■ Task brief:
From the line with "Task: Expand AI Overview with Show more" through the line with "This screenshot has height=1080, width=1529.", inclusive, return each line of the data below exactly and leave the rest out.

■ Data to use:
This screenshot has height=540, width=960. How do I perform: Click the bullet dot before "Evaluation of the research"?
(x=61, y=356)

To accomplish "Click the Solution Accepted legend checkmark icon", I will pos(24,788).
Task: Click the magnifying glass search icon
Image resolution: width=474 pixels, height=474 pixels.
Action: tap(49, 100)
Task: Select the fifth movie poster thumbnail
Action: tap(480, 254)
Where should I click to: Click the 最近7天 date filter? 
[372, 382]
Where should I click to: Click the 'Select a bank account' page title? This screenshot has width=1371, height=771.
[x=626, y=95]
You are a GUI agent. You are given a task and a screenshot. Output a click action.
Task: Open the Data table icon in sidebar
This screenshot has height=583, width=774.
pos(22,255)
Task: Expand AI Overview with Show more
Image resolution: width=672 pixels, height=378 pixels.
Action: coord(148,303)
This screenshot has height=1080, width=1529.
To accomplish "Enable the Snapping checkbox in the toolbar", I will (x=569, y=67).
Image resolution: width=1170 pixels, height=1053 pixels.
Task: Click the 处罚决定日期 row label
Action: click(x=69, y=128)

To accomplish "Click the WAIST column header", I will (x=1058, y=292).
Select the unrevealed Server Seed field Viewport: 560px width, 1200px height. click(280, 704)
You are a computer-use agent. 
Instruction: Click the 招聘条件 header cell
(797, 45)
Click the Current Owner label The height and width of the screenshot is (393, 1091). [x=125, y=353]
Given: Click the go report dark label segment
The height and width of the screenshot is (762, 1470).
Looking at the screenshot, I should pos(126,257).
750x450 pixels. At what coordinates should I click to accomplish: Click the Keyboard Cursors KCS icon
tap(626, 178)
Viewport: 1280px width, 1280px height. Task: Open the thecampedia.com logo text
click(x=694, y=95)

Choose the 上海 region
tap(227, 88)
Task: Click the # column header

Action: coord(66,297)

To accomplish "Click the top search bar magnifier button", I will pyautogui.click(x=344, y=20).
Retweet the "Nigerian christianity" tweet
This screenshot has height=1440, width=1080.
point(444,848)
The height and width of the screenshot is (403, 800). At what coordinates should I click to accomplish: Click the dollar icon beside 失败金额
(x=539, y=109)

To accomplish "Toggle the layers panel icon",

■ Answer for the task:
Task: Expand AI Overview with Show more
Image resolution: width=672 pixels, height=378 pixels.
Action: coord(148,303)
This screenshot has height=1080, width=1529.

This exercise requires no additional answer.